More than knife skills
“Without FareStart, I’d still be a tumbleweed. I didn’t have a foundation on which to build, but Life Skills class taught me about having a power team and staying in my own lane.”
For many of our students, enrolling at FareStart is a way to pause, reflect and reset. Some are coming in from incarceration while others are fighting homelessness. No matter where they begin, we know that FareStart can set them on a path to where they want to go and we accomplish that not only through teaching culinary skills and job training, but through our Life Skills curriculum in our Adult Culinary Program.
Life Skills is taught in a classroom setting and it follows them through the entire program. In the classes, they see and hear inspirational stories about people who have overcome barriers, bad life circumstances and in some cases choices to be successful. The classes are structured through lectures, videos, articles, exercises and discussions that allow people with different learning styles to find a way to connect to the material.
We also have a philosophy that runs through our Life Skills classes and our training in the kitchens that no matter where someone is on their journey they are worthy of respect. We all have different ways of seeing things and different backgrounds and we should respect that by not prying, not judging and working together as a team to get tasks completed.
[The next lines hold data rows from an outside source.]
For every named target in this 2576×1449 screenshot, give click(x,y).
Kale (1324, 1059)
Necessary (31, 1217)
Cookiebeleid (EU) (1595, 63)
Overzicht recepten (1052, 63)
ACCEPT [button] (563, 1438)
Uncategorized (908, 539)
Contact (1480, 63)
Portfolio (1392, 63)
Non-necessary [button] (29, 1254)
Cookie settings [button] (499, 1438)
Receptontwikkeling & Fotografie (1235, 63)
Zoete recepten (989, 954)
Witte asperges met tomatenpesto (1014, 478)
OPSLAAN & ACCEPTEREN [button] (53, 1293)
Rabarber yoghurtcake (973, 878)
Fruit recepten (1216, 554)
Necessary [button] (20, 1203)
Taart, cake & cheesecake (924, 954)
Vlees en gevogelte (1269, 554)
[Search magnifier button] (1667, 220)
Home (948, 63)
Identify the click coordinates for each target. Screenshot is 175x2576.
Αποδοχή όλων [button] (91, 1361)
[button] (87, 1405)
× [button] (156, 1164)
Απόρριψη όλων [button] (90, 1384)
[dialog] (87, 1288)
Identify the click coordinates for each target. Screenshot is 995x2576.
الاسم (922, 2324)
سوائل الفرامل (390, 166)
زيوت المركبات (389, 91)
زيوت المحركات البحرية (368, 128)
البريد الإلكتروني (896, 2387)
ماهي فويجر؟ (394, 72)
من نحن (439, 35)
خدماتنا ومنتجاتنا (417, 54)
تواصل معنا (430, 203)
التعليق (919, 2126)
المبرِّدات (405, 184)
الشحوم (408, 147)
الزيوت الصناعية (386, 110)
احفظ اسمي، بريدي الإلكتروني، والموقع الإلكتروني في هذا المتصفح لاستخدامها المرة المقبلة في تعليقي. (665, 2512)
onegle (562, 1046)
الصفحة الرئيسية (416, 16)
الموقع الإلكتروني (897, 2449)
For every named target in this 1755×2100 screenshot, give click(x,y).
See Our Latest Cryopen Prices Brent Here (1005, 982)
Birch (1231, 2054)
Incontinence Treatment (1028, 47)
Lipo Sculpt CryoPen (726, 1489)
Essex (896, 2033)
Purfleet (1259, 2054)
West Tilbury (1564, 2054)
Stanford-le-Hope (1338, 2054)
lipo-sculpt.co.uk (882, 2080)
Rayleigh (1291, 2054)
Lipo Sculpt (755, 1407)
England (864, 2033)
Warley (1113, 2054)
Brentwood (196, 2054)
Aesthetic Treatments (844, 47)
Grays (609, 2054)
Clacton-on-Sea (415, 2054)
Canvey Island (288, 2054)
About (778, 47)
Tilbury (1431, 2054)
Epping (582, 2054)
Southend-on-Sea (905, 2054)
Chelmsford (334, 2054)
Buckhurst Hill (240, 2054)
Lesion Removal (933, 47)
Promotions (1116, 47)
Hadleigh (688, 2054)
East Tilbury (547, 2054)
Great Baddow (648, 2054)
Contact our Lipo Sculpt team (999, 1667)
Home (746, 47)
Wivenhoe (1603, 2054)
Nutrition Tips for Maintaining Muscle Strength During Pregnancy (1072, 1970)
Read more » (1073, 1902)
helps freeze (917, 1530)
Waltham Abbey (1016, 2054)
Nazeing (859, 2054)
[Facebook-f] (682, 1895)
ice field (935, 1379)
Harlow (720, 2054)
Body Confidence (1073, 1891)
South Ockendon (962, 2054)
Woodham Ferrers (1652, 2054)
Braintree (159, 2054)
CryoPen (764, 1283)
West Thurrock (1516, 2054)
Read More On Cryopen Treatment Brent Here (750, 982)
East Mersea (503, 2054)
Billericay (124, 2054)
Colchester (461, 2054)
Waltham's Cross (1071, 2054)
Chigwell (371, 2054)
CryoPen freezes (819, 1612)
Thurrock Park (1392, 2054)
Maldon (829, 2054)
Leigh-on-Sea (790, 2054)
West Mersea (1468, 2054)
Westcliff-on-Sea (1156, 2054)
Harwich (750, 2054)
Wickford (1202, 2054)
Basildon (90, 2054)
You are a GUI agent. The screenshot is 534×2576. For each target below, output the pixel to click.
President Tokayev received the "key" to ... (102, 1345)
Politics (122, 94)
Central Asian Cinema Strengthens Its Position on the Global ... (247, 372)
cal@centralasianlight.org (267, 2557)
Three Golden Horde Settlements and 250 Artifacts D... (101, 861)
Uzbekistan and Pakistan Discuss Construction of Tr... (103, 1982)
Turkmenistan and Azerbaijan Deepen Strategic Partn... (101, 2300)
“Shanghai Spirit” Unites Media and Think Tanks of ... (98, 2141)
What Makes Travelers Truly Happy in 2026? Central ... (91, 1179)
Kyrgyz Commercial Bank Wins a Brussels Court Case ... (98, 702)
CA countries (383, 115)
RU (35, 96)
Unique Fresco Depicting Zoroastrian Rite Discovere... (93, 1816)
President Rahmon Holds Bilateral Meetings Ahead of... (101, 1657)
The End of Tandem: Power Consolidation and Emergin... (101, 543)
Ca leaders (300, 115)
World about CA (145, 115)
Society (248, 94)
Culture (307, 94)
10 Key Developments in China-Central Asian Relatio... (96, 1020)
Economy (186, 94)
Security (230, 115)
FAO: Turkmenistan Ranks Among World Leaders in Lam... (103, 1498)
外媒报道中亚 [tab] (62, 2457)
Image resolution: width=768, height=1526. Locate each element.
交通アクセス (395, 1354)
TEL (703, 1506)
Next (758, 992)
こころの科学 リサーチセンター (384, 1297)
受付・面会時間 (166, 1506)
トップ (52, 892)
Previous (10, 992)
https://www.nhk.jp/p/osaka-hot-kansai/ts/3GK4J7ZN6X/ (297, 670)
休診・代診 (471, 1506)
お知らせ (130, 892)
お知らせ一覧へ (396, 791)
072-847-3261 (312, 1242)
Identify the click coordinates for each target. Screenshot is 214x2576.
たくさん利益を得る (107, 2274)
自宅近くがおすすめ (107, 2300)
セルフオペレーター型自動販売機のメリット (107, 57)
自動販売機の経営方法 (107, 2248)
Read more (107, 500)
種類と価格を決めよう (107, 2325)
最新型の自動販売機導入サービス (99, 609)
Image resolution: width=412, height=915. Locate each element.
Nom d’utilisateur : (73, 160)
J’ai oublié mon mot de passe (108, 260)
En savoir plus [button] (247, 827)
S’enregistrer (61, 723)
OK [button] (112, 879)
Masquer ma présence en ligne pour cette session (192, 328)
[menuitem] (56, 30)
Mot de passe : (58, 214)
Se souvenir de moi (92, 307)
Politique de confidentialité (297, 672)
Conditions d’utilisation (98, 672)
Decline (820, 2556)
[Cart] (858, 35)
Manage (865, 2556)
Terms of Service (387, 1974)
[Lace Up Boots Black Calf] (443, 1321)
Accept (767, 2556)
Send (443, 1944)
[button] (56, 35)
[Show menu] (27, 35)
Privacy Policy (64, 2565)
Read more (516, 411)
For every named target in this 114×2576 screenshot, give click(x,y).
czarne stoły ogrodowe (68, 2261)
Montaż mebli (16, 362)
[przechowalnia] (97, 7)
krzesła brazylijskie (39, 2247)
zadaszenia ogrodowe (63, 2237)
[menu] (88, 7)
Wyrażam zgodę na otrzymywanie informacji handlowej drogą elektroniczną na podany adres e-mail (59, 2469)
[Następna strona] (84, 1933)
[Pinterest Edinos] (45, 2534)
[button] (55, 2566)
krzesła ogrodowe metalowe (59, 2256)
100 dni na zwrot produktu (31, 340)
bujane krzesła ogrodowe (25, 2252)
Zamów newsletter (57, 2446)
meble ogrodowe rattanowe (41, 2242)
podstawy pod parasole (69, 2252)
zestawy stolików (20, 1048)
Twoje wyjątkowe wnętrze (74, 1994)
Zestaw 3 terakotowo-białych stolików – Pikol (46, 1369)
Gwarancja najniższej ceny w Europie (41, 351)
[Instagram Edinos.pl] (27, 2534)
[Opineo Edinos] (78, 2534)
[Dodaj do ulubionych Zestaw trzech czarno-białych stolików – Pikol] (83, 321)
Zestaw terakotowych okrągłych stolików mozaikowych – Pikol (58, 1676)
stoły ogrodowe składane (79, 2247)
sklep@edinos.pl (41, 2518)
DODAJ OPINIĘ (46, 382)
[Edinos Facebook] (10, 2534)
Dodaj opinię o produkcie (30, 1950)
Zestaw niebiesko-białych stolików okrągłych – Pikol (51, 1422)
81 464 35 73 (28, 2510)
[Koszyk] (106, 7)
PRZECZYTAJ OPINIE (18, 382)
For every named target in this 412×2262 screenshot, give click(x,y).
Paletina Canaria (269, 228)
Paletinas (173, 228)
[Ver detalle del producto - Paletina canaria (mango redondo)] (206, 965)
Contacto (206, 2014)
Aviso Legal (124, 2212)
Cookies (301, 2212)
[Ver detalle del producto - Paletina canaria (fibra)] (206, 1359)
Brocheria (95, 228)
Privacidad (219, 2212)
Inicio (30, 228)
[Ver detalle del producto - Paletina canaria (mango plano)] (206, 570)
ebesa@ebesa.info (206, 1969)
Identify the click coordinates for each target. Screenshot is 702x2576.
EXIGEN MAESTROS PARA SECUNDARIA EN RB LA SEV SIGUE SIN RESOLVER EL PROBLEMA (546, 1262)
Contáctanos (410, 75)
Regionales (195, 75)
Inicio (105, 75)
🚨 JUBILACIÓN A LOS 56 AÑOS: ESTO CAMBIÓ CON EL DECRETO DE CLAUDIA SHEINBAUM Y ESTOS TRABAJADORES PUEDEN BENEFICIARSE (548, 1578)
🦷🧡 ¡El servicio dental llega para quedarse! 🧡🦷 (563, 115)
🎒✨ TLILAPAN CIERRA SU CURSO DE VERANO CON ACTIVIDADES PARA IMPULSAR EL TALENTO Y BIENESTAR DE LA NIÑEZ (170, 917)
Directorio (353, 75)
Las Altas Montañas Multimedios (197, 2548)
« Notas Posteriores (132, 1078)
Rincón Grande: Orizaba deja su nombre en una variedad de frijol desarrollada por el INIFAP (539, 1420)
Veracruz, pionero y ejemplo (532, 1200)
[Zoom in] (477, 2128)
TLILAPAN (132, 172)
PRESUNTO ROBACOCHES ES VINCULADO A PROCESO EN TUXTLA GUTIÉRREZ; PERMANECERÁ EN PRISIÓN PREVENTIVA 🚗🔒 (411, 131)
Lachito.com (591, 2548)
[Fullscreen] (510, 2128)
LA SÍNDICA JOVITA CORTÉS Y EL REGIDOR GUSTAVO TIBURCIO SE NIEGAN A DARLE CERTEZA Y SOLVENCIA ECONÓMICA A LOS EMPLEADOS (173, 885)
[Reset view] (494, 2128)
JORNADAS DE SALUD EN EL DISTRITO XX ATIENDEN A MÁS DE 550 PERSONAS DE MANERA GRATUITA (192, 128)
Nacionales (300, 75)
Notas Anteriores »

It stops potential drama in its tracks.
Oftentimes, our students have been in situations where they felt they didn’t have any control or have not had the opportunity to stop and breathe and evaluate their own emotions. Some of them have been outside on their own for a while or in places where they had to hold their emotions in to protect themselves. Our Life Skills classes give them that opportunity to explore and reconnect in a safe, guided process.
“When I first came to FareStart, I didn’t know where to start,” Joanie, an Adult Culinary graduate said. “Life Skills gave me a place to start interacting with people again.”